80CRV2 Flat Finish / OD Green Micarta
Their most popular and well established blade. Perfect for any application from the battlefield to the living room, the Eddy 2 is your companion for life.
ABOUT THE MAKER (Taken from the Wachtman website)
My name is Alec Wachtman. I originally started my journey into metal working when I was about 6 years old. Our local Boy Scouts organization hosted a maple syrup festival every year at which they had a blacksmith making nails and giving them to the kids watching. That was always my favorite place to go growing up. I was mesmerized watching him pound hot steel.
I saw the first Hobbit movie around a year after it came out. I was captivated watching the dwarves pounding out swords and axes in their smithy deep in the mountain. I knew I just HAD to try it for myself.
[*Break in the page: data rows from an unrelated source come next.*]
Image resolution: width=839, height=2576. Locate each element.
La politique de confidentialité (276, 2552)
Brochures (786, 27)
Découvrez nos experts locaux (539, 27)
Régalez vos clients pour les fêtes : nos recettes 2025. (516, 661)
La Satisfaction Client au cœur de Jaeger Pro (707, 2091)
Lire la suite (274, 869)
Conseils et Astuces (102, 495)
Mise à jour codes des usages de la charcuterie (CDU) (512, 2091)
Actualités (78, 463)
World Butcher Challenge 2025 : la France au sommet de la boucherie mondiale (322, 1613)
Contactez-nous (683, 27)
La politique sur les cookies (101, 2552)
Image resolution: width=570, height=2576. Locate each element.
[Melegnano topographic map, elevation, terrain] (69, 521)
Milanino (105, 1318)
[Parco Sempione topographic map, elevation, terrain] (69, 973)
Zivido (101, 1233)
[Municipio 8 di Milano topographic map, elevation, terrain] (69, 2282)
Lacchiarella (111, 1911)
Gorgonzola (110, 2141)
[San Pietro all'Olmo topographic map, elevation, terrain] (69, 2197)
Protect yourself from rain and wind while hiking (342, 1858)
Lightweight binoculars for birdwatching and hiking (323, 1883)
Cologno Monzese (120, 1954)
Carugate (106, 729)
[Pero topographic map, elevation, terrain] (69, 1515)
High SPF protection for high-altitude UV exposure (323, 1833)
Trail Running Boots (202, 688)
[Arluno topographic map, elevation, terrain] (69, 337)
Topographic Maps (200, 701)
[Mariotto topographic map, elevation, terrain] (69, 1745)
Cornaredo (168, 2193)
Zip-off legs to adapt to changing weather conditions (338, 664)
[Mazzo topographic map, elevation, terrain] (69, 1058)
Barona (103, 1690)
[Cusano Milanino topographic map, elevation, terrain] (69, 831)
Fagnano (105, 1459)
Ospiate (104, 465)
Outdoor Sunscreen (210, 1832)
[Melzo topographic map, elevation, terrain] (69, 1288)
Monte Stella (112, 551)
My first project was blacksmithing a knife out of aluminum in my grandpas fireplace. I'm not entirely sure where it got off to, but I remember it having a gut hook and a similar shape to that of a rounded butter knife.
MY TIME AS A BLACKSMITH:
One year and thousands hours of YouTube videos later, I finally got my first forge at the age of 13. After a few hours of smithing, I realized forging a sword was going to be a lot harder than I thought, I could barely even lift the hammer!
Nevertheless, I persisted, watching more YouTube videos and experimenting on my own, I finally made my first knife out of steel. It was incredibly crude and wasn't good for much other than stabbing. It was given a paracord handle and then promptly lost somewhere in my garage.
I decided to continue to pursue bladesmithing. I remember hearing a lot of smiths say to make at least a hundred S-hooks before moving on to anything else. They were probably right, but I was young and naïve. I just continued to try and make knives, swords, axes or whatever else I liked at the time. I never got very far with any of them.
Determined to find me some proper instruction, my mother reached out to several living history museums to ask about an apprenticeship with one of the smiths. I was eventually connected with a man named John King who would prove to be an invaluable resource in the next few years.